All tools are single use but the player character can hold multiples and they carry over between shifts.
- Wrench - Used to tighten bolts.
- Match Stick - Used to light flames.
- Helium Balloon - Allows the protagonist to rise quickly in the machine.
- Umbrella - Allows the protagonist to fall quickly in the machine.
- Vacuum Cleaner - Used to suck up Lemmings.
- Venus Trap - Eats Lemmings.
- Hourglass - Extends the shift timer.
- Cash Bonus - Raises the score.
- Lemming - A male named Cliff who tampers with equipment and a female named Jodee who will latch onto the player character, slowing them down. They can be kicked, vacuumed, or fed to the Venus Trap.
Both play the same, but one is a woman and one a man.
The dolls that can be manufactured all feature in other LucasArts games (mostly being characters from George Lucas movies).
- Darth Vader
- Luke Skywalker
- Stormtrooper (called "Trooper Toddlers" in the manual)
- Indiana Jones
The manual was written as though it really was the maintenance manual for the machine being operated. Complete with torn pages, scrawled notes, and coffee stains.
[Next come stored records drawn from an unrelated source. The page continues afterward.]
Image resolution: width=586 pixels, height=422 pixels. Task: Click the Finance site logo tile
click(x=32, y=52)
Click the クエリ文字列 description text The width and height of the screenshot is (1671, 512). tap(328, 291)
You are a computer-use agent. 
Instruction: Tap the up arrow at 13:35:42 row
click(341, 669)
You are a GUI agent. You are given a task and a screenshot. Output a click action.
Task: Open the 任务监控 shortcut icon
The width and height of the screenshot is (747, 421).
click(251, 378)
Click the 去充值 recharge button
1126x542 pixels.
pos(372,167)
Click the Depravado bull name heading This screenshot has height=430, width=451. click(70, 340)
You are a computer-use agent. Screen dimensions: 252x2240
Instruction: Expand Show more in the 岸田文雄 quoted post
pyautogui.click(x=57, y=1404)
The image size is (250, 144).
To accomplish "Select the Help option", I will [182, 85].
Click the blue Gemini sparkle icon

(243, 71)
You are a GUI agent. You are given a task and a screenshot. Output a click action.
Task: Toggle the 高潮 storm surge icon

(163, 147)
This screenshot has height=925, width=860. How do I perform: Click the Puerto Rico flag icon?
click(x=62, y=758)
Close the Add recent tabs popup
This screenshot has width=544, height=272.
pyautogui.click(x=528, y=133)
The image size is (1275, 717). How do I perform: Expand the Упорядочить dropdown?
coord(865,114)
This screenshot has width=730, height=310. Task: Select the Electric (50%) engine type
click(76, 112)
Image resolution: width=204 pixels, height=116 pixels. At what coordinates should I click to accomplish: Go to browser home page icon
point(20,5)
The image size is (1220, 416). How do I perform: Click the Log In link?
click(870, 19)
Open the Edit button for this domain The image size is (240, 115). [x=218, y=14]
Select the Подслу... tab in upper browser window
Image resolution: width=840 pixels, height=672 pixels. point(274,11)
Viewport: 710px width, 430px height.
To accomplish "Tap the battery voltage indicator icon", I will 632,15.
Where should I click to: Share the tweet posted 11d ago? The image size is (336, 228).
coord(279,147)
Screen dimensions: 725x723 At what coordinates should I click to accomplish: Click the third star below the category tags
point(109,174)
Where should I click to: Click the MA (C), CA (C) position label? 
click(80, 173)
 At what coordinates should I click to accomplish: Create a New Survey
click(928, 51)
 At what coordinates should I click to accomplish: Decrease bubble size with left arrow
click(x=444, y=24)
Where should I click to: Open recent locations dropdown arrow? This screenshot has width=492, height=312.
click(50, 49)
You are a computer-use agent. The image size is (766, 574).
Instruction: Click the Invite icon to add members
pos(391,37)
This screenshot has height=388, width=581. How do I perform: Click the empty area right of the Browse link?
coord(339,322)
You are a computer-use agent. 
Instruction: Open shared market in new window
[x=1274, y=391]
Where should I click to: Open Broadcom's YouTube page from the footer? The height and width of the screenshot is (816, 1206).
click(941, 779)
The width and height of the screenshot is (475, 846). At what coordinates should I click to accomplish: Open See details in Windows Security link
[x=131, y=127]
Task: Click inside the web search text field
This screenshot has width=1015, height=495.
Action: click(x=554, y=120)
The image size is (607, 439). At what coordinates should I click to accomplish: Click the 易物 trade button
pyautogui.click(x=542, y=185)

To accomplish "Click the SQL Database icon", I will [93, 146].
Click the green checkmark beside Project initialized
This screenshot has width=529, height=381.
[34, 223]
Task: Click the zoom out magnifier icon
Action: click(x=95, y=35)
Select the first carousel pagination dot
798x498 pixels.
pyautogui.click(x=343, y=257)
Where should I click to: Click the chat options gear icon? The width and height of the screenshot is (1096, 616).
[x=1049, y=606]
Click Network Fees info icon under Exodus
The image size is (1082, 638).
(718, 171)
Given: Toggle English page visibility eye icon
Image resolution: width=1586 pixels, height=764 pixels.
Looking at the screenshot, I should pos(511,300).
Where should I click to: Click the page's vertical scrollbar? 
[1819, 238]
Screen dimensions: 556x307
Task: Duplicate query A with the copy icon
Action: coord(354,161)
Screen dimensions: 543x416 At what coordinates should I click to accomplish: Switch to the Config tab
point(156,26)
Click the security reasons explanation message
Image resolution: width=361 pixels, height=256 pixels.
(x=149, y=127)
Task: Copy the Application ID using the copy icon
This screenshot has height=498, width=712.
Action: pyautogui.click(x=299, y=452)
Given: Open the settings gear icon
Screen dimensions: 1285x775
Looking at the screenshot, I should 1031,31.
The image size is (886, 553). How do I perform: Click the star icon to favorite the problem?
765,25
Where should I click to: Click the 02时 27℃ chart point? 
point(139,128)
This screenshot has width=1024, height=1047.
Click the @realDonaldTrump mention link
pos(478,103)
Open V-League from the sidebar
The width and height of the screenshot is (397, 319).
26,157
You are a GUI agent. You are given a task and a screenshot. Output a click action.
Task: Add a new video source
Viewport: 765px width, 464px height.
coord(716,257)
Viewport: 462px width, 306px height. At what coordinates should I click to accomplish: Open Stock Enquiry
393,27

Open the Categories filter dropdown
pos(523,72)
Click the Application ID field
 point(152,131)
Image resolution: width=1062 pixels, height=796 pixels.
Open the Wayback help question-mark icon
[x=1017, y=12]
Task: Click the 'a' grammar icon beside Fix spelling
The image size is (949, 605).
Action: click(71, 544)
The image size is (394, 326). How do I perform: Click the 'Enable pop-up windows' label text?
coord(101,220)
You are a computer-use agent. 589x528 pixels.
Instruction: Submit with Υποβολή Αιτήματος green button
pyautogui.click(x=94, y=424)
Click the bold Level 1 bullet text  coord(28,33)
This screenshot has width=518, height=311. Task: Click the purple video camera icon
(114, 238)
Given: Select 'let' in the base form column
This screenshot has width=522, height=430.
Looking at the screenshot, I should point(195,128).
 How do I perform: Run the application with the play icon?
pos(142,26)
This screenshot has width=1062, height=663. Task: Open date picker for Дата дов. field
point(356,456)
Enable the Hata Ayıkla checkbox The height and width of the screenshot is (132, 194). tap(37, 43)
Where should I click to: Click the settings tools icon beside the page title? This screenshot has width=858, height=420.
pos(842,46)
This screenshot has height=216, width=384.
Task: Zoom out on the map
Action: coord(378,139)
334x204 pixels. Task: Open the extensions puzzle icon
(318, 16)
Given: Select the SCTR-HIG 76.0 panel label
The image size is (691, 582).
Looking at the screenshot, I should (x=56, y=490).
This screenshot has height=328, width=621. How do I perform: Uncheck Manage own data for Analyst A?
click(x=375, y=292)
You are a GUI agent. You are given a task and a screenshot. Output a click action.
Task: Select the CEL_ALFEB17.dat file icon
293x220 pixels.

It was also made to look as if it was typed on a typewriter missing an 'e'.
Like many games of that era, Night Shift came with a code wheel. The player matched the heads and bodies of characters from LucasArts games to get four fruits the player needs to enter as a security clearance before playing.
Although it does not come up in the game, the manual has a very strong recycling theme with all the materials being recycled from something else.